**STATED GOAL 1:** In the commentary on candidate Siebold, which two fellow candidates are contrasted with him as not weak on one of the most important issues?
**STATED GOAL 2:** Continue the commentary on candidate Siebold's campaign from the point where it stops.

Siebold is running as a Republican, but when I checked out his website after receiving his mailer a week or two ago, I began to wonder if he might be running in the wrong party. I saw statements on his website like “I will not allow a single issue to define me” and “I will not go into a debate with a closed mind, on any issue, on any position” and such. He also pooh-poohed surveys and scorecards–the kind that expose liberal politicians–as well as pledges for such things as not raising taxes or upholding values.
This is the kind of wishy-washy, leave-myself-room-to-wiggle-out-later spineless talk we’re used to from liberals (in both parties), not real Republicans. Real Republicans have investigated and researched the issues, thought them out, and as a result they know what they believe and why they believe it. Real Republicans don’t have a problem taking a position on an issue because they usually know what’s right and what’s wrong, as well as what works and what doesn’t. Only RINOs and Democrats feel the need to pretend to be “open minded” and “moderate” and “mainstream”…so that they can vote–or spew empty rhetoric–with however the popular winds seem to be blowing.
Then I read the candidate evaluation for Dist. 35 candidates by the South Dakota Liberty Caucus and found more of my suspicions confirmed.
Now this mailer (below) comes, and I see more evidence that, unlike fellow candidates Don Kopp and Chip Campbell, Siebold seems weak on one of the most important issues in American politics.
I see that Mr. Siebold has a statement on his website claiming of South Dakota Gun Owners:
The group is upset because I don’t believe guns belong in churches, schools, city parks, restaurants and libraries. Churches? If we need to carry guns in these places then we have a bigger problem than an argument over whether 2nd Amendment rights are absolute.

**DATASET SECTION:**
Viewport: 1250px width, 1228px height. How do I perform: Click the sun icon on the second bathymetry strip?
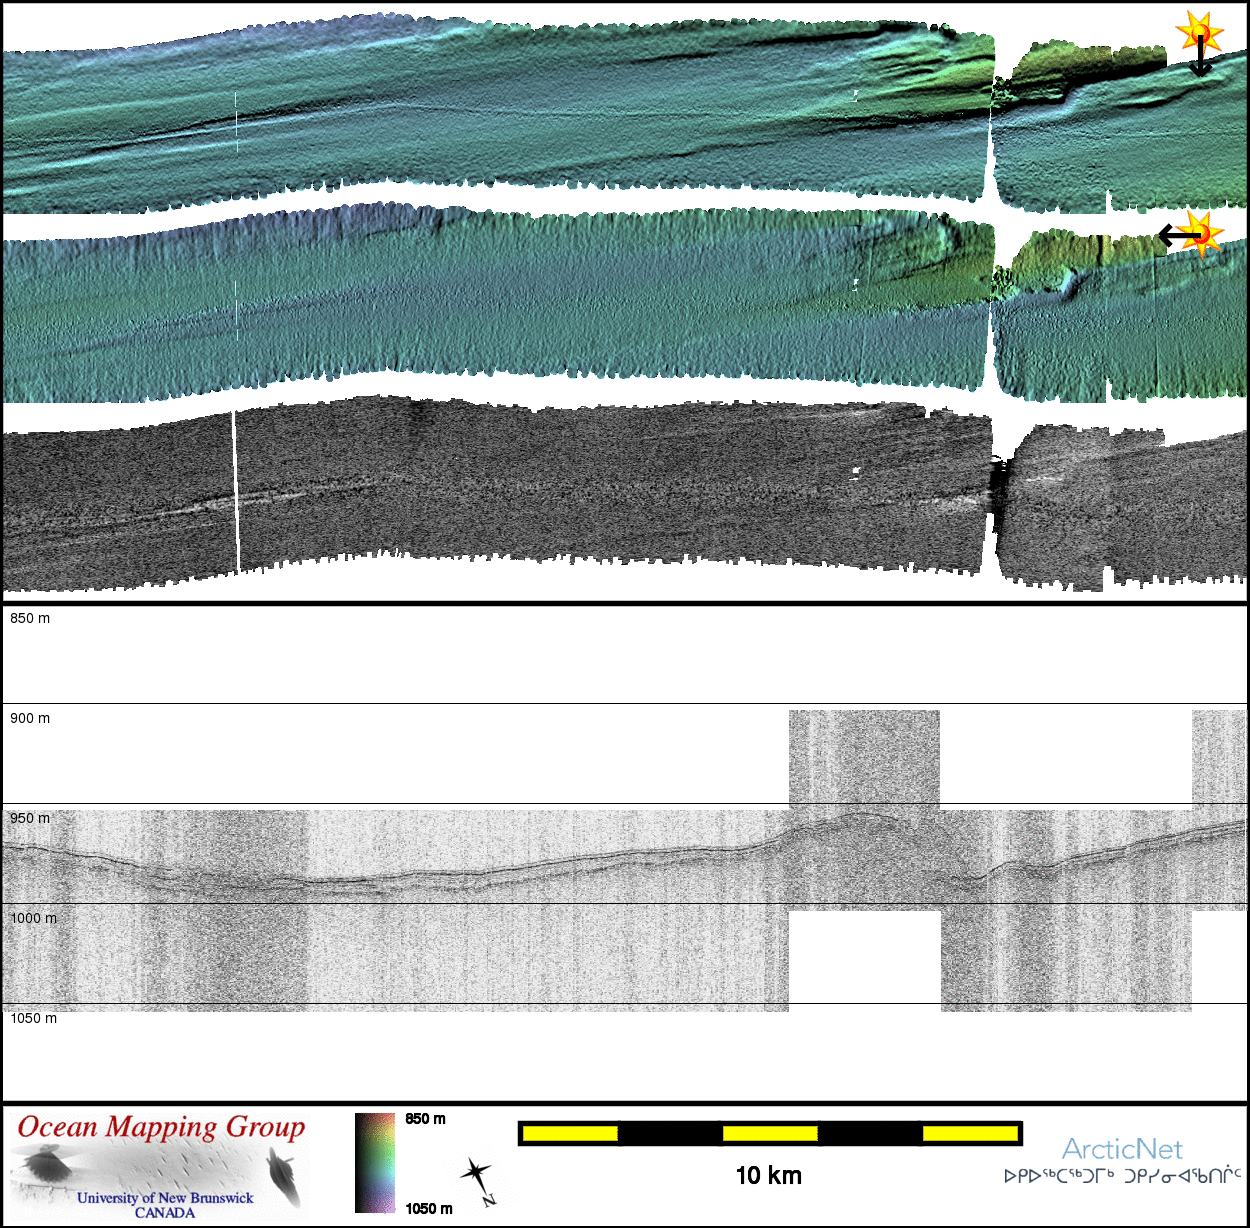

**TASK RESPONSE 1:** Don Kopp and Chip Campbell

**TASK RESPONSE 2:**
Mr. Siebold’s diatribe against the South Dakota Gun Owners (with whom I don’t always agree) sounded a whole lot like the childish preening of so-called lawmakers in the South Dakota Legislature who said outright that their primary reason for voting against a good gun bill was to “punish” a gun rights group–a group that has exposed the poor gun record of many of their RINO buddies in the past. If Mr. Siebold sounds like a RINO already, even before being elected, what might he sound like once he was securely in a legislative seat for the next two years?
Apparently Mr. Siebold needs to pay a little more attention to headlines and current events (an important requirement for someone seeking public office). If he did, he would know that, yes, even in church, being armed can be very important to defending the innocent from bloodthirsty evildoers. Christ said to turn the other cheek to a personal affront, not allow a lawbreaker to kill you or to allow the innocent to be slaughtered.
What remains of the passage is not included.